··· Data supplied ···

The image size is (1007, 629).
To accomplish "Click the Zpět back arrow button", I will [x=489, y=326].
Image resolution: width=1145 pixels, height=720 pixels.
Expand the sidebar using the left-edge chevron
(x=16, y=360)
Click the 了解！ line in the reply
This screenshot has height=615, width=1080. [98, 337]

···
··· Data supplied ···

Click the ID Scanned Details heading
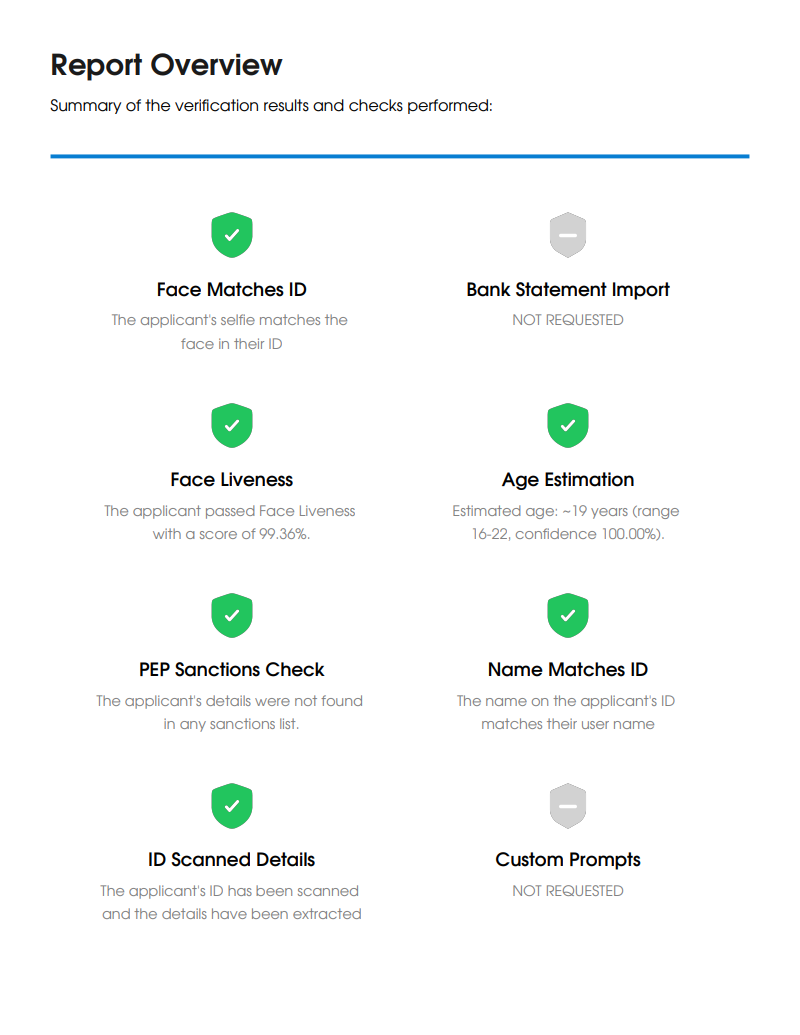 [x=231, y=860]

···

**Problem to solve**
Return the stretch of the listing from the line containing "The image size is (1007, 629)." through the line containing "This screenshot has", both included, reproducing each line with no changes.

**Worked answer**
The image size is (1007, 629).
To accomplish "Click the Zpět back arrow button", I will [x=489, y=326].
Image resolution: width=1145 pixels, height=720 pixels.
Expand the sidebar using the left-edge chevron
(x=16, y=360)
Click the 了解！ line in the reply
This screenshot has height=615, width=1080. [98, 337]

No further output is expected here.